Une fois de plus, Sorj Chalandon a écrit un texte profondément humain, et une fois de plus, il m'a régalée.
Il a vraiment un talent fou pour créer des personnages qu'il sait rendre tellement réels, tellement vivants, tellement émouvants, que le lecteur n'est pas un simple spectateur, et qu'il vit leurs histoires.
Intensément.
Il nous parle ici de mineurs. de ces fameuses "gueules noires" dont chacun a vu des photos.
De ces hommes qui descendaient chaque matin pour aller travailler au fond, dans des conditions terribles. Au péril de leur santé et de leur vie.
Il nous parle des familles de ces hommes : des femmes et des enfants qui, eux aussi, ne vivaient qu'à travers la mine.
Cette mine qui les dévore tous, qui les grignote physiquement et mentalement.

J'étais jeune enfant lorsque la catastrophe de Liévin eut lieu, je m'en souviens confusément.
Je me rappelle quelques images vues à la télévision et qui m'avaient frappée : des femmes et des enfants, des hommes qui pleuraient les disparus. Des maris, des pères, des frères, des camarades. Je me souviens avoir pensé que c'était affreux pour ces enfants, et que j'étais chanceuse parce que moi, mon papa était là, à la maison.
Ma lecture m'a donné envie de revoir ces images qui ont laissé ces traces un peu floues dans ma mémoire. J'y ai retrouvé cette tristesse et cette douleur insupportables qui m'avaient touchée.
Mais surtout, j'y ai découvert ce que je n'avais pas vu, n'ayant pas à l'époque la maturité pour le faire. J'y ai vu des politiciens de tous bords venir avec leurs mines compassées, des hommes dont on sent qu'ils auraient envie d'être n'importe où ailleurs, des hommes dont on devine qu'ils n'ont qu'une hâte : rentrer chez eux et reprendre tranquillement le cours de leur vie.
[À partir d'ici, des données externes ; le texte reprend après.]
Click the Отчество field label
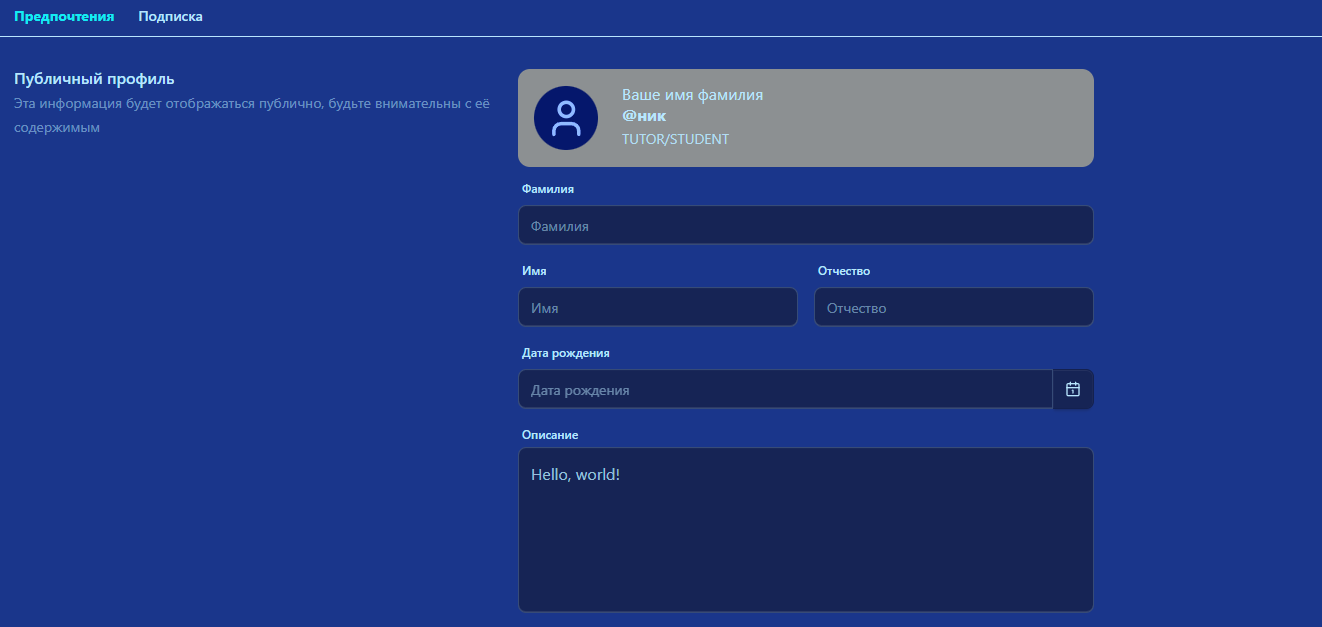The width and height of the screenshot is (1322, 627). pyautogui.click(x=844, y=270)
Alors, j'ai parfaitement compris la révolte de Michel.
J'en ai identifié les raisons, j'en ai saisi le but et j'en ai épousé la cause.
Quelle force dans ce texte !
Sorj Chaladon dénonce avec vigueur. À travers les tranches de vie quotidienne des mineurs, il nous montre leurs conditions de travail. Terribles, usantes, et ruinant petit à petit la santé de ces hommes fiers et courageux, quand elles ne les tuent pas directement lors d'un accident.
L'émotion monte petit à petit dans le roman, au fil du récit de Michel et l'on suit le coeur serré ce magnifique hommage rendu aux gueules noires.
Sorj Chaladon est plus humain que jamais dans ce livre intense et prenant. Surprenant aussi : quelle stupéfaction lorsque j'ai compris le titre !

Certains ouvrages me distraient, d'autres m'instruisent ; certains me surprennent, d'autres me font réfléchir. C'est ce que j'aime dans la lecture : varier les genres et les plaisirs.
Mais ce que j'attends avant tout, c'est que le texte me procure des émotions.
Dans ce domaine, Sorj Chalandon fait partie des auteurs qui savent diablement bien s'y prendre. Je le pensais déjà après avoir lu Mon traitre et Retour à Killybegs ; avec le jour d'avant, j'en suis plus que jamais convaincue.
Un livre fort, un livre terriblement émouvant. Qui vous habite encore longtemps une fois refermé et vous conduit à une réflexion passionnante sur la vérité.